Deep Learning Hybrid Approach for Accurate SMS Spam Identification
Main Article Content
Abstract
Short messaging service (SMS) is a popular application for mobile devices. People often use SMS when they are not suitable for voice calls. Nowadays, SMS is used for commercial purposes. These SMS can sometimes be useful. But sometimes, unwanted SMS, which is called spam SMS, can disturb mobile phone users. Thus, spam SMS detection becomes an important application for mobile phone service providers. Up to now, machine-learning approaches have been used for spam SMS detection. These approaches used various supervised learning methods for detection purposes. In this paper, three deep-learning approaches are used for SMS spam detection. These approaches are Convolutional Neural Networks (CNN), Long Short-Term Memory (LSTM), and hybrid CNN with LSTM, respectively. The mentioned all deep learning approaches are trained in an end-to-end fashion. As these approaches use numeric input data, the text input data is initially converted to numeric data.
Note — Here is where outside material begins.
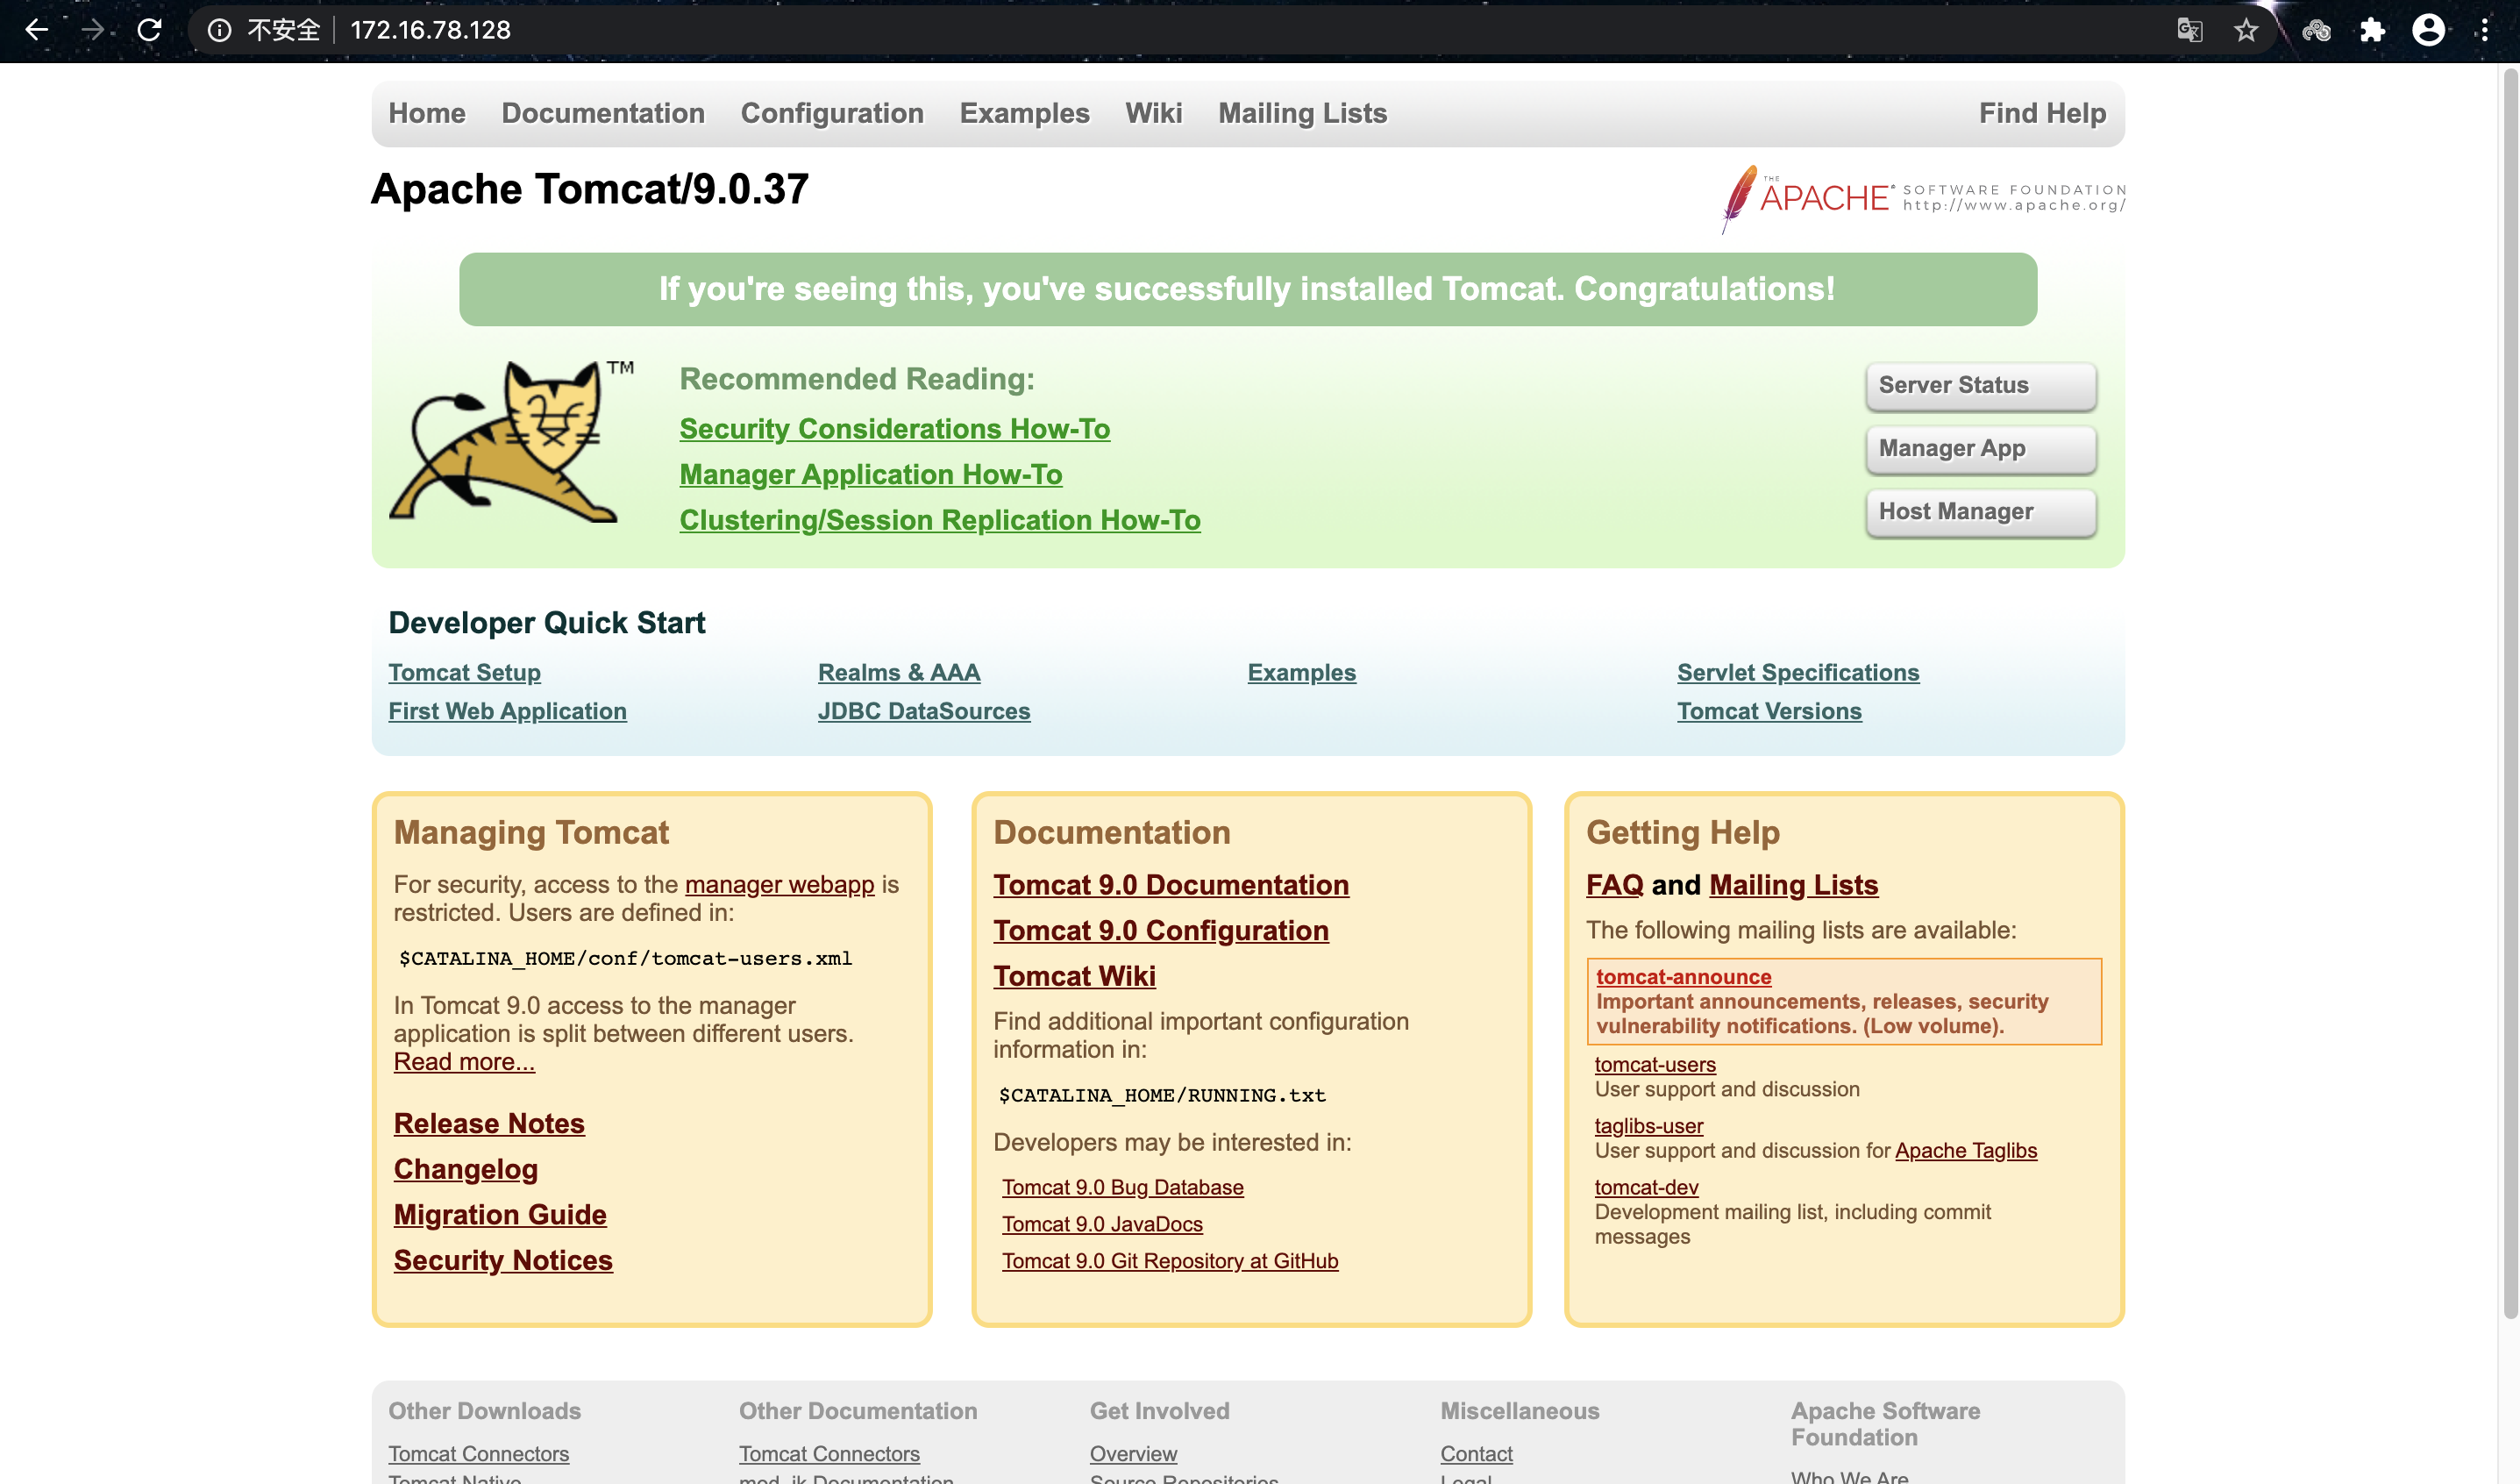Click the browser back arrow

(36, 30)
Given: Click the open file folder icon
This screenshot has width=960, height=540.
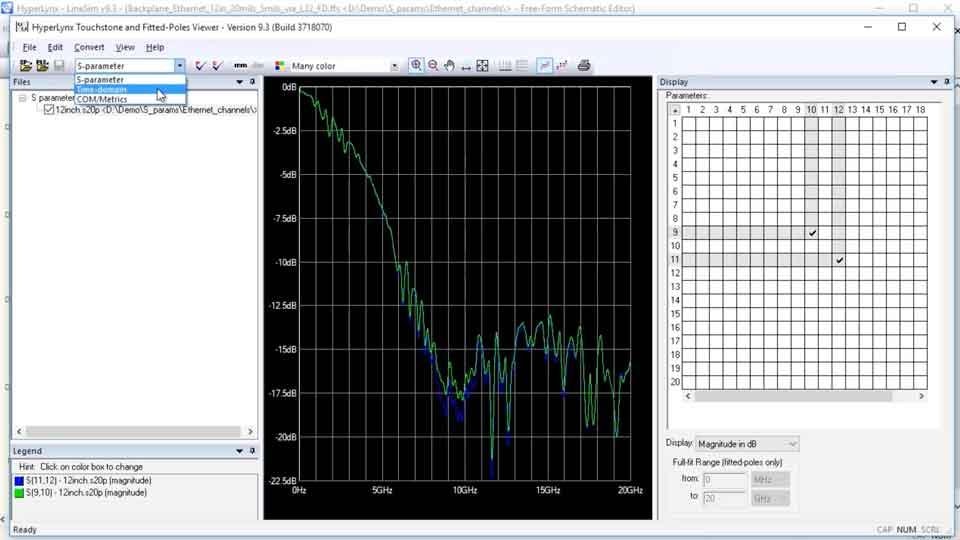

To do that, a pre-trained word embedding network is used to convert each SMS text data to an array of word vectors. An SMS spam dataset, which is downloaded from the UCI machine learning repository, is considered in experimental works for the performance evaluation of the mentioned deep learning approaches. Four performance evaluation metrics namely accuracy, precision, recall, and F-score are used in the performance evaluation. The experimental works show that the hybrid approach produces better detection results than the CNN and LSTM approaches. Besides, the result of the hybrid method is compared with some of the published results. Comparisons show that the hybrid method outperforms the other compared methods.